CMS to Freeze Risk Adjustment Payments to Health Insurers

— Could mean higher premiums in the individual, small-group markets in 2019

MedpageToday

WASHINGTON -- The federal government will stop making risk adjustment payments to health insurers that have sicker-than-average patients, raising the specter of more premium increases by insurers to make up for the shortfall.

"We are very discouraged by the new market disruption brought about by the decision to freeze risk adjustment payments," America's Health Insurance Plans, a trade group for health insurers, said in a statement. "This decision comes at a critical time when insurance providers are developing premiums for 2019 and states are reviewing rates ... It will create more market uncertainty and increase premiums for many health plans -- putting a heavier burden on small businesses and consumers, and reducing coverage options. And costs for taxpayers will rise as the federal government spends more on premium subsidies."

The payment stoppage, first announced Saturday by the Centers for Medicare & Medicaid Services (CMS), came about because of federal court decisions about the payments, which reimburse health insurers who sell individual or small-group policies both inside and outside the Affordable Care Act's health insurance exchanges.
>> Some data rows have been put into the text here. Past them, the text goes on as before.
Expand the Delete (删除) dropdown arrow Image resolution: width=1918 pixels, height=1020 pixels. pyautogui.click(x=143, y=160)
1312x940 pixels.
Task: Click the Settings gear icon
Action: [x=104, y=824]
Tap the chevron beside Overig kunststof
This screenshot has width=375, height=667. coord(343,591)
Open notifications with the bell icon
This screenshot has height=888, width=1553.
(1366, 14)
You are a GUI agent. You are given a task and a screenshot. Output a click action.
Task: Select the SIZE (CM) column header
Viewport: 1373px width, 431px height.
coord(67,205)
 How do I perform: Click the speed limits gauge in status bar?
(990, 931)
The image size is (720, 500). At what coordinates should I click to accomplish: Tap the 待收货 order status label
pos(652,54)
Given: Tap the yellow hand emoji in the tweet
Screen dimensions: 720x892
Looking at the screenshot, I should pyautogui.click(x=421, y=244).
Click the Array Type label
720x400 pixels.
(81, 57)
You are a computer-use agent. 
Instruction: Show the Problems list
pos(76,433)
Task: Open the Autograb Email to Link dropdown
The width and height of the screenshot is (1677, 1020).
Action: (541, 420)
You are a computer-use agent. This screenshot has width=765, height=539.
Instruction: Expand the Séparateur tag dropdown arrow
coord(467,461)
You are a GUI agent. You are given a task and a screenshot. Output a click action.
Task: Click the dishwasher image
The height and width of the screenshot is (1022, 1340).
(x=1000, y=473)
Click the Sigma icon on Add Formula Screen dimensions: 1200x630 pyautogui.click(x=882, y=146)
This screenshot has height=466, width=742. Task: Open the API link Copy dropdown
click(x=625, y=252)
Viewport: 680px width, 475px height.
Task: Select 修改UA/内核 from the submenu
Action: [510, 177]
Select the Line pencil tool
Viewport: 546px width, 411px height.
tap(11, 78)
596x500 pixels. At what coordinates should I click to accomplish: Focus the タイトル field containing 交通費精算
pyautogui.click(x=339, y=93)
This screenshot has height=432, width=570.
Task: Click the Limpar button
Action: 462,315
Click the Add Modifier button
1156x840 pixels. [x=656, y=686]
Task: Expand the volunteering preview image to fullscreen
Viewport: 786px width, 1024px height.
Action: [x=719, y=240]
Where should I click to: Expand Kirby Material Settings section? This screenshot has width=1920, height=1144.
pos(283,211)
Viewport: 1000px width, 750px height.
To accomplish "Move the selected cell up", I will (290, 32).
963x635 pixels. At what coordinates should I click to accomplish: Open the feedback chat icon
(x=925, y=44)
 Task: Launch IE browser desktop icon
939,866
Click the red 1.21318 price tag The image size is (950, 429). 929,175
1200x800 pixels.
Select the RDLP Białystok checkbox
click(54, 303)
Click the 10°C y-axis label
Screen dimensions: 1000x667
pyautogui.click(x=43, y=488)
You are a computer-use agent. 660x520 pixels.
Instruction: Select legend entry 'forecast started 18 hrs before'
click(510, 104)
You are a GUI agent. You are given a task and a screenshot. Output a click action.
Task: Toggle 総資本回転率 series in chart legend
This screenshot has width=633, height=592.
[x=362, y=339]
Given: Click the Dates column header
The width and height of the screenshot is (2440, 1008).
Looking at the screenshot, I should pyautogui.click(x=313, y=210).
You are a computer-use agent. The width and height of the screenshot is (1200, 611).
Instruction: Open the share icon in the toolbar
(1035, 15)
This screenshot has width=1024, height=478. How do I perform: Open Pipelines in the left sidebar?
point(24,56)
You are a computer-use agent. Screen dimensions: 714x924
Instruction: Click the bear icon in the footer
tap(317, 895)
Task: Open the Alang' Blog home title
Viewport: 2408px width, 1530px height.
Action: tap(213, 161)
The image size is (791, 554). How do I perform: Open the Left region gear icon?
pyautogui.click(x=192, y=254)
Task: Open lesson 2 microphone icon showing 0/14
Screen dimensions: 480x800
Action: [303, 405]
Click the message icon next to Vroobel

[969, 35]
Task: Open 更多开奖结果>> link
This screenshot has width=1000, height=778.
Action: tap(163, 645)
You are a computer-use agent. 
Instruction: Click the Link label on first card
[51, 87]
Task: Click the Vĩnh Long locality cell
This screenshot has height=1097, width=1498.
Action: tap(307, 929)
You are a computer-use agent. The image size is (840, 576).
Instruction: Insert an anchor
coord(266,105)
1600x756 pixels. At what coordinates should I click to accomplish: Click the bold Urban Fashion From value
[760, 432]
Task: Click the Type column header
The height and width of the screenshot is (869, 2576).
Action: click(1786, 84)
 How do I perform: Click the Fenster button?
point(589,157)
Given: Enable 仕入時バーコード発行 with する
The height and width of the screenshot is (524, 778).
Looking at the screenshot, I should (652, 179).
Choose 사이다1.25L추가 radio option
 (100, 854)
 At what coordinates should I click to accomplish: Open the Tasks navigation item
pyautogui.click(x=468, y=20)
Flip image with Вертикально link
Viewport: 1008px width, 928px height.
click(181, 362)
Health plans whose enrollees are healthier than average pay into the risk adjustment program, which then spreads the funds among plans with less healthy enrollees.

First, in January, the U.S. District Court for the District of Massachusetts ruled against a health insurance co-op that had sued over the risk adjustment formula. Judge Dennis Saylor held that the Department of Health and Human Services (HHS) was within its rights to set up the risk adjustment program. "In substance, the Court concludes that HHS acted within the bounds of its authority, even when the consequences of its choices may not always have been optimal," Saylor wrote.

But in late February, the U.S. District Court for the District of New Mexico invalidated the payments, ruling in a case involving a New Mexico co-op that the use of statewide average premium data to calculate the payments was invalid. "The Court concludes that ... HHS' use of statewide average premiums in its risk adjustment methodology is not contrary to law, but is arbitrary and capricious," wrote Judge James O. Browning.

CMS administrator Seema Verma said in the statement that she was "disappointed" by the New Mexico ruling. "As a result of this litigation, billions of dollars in risk adjustment payments and collections are now on hold," she said. "CMS has asked the court to reconsider its ruling, and hopes for a prompt resolution that allows CMS to prevent more adverse impacts on Americans who receive their insurance in the individual and small group markets."

"The New Mexico district court's ruling currently bars CMS from collecting or making payments under the current methodology, which uses the statewide average premium," the press release continued. "This aspect of the risk adjustment methodology was promulgated as part of a regulation first issued by the Obama administration in 2013. CMS will provide additional guidance shortly on how it will handle other issues relating to risk adjustment payments."

Withholding the payments will have both short-term and long-term effects, according to Edwin Park, JD, of Georgetown University. In the short term, "[the] potentially large financial hit on insurers expecting to receive [risk adjustment] payments, [will be] incorporated into their past & current premiums. [This] could affect 2019 premiums & marketplace participation," he wrote on Twitter.

In the long term, he pointed out, "[the] purpose of ACA risk adjustment is to discourage insurers from cherry-picking [the] healthy by compensating them for sicker-than-average enrollees & charging them if they enroll healthier-than-average ... Without ACA risk adjustment or [with] uncertainty about its continued application, this could lead insurers to do more discriminatory benefit design & marketing to attract [the] healthy, as they wouldn't have to pay into [risk adjustment] system."

There may be a remedy at hand, however, according to Katie Keith, JD, MPH, a consultant who contributes to a blog on the Affordable Care Act in Health Affairs. In addition to challenging the New Mexico case's outcome, "CMS could also issue an interim final rule to justify its rationale for using a statewide average premium and operating the risk adjustment program as budget neutral, thus remedying the deficiency cited by the New Mexico federal court," she wrote in a blog post.

"Although he set aside a part of the risk adjustment formula, Judge Browning noted that HHS may have strong policy reasons for requiring budget neutrality and that the agency could justify this policy if it believed it was a worthy goal to pursue," Keith wrote. "HHS could address the court's concern by more clearly laying out its budget neutrality justification in notice-and-comment rulemaking."

On Monday, CMS released its report on risk adjustment payments for the 2017 benefit year. The payment program "functioned smoothly," CMS said, although the number of insurers participating in the program dropped from 767 in 2016 to 654 in 2017. "Nationwide, the absolute value of total risk adjustment transfers across markets was about 8% of total premiums, slightly decreased from 9% of total premiums in the 2016 benefit year," the report said.